India, claim experts, must learn from the experience of other countries like the UK and New Zealand which, among others, are already successfully implementing policies that combine particularly restrictive treatment and regulation of combustible tobacco use with strategies that encourage the use of harm reduction tools for adult smokers.

According to the latest Eurobarometer, which also includes the United Kingdom, the smoking rate in this country stands at 12%, five points lower than in 2017. Likewise, in New Zealand, since its Ministry of Health launched its campaign to support the e-cigarette as a tool to quit smoking, the reduction in smoking rates has seen a significant acceleration, reaching a historic decrease of almost 3 points in a single year.

For example, Hong Kong, not far from India, is soon going to reverse its ban on the re-export of e-cigarettes and other heated tobacco products by land and sea transport by the end of this year as part of efforts to ignite growth.

Vaping is not without risk, the evidence for vaping does not say that. It merely says cigarette smokers who switch would suffer from far fewer negative effects and live relatively longer, healthier lives. As a result, research and studies on vaping across the world, mostly in developed nations, are making the governments – India included – sit up and take notice.

India’s Health Ministry officials should, by now, realise the ban is useless, and its reversal is a necessity. It can and should never be considered an indulgence. India, in fact, must consider humane, risk-proportionate regulations while incorporating safeguards to prevent uptake.

Nearly a third of the population in India is dependent on some form of tobacco. This, in turn, leads to nearly 14 lakh deaths, almost the total population of Ranchi or Jabalpur. And then, the World Health Organisation (WHO) says the whopping loss of $27.5 billion annually is due to diseases related to tobacco use for persons aged 35 and above.

There are countless laws the Ministry of Health has initiated to prevent or dissuade people from smoking. But the most controversial one is the irrational decision it took on the vaping industry. This must change, if India has to align itself to global trends and take the right step.
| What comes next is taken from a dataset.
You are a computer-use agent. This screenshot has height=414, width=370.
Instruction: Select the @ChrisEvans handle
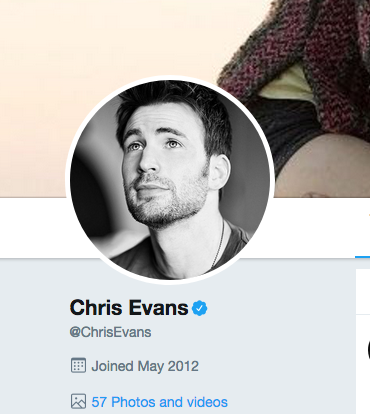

The UK public health agency recently announced that the UK will be the first country to prescribe medically authorised e-cigarettes for smoking cessation within its National Health Service.

Scientists in the UK have concluded that vaping products should be put on prescription to help millions kick their smoking habits. This is a significant change. Soon, England would become the world’s first nation to prescribe e-cigarettes licensed as a medical product.

In private conversations, India’s health ministry officials admit the move is a big one with far reaching impact for nations like India which continues to enforce the ban.

But the ban has not been reversed, it should soon.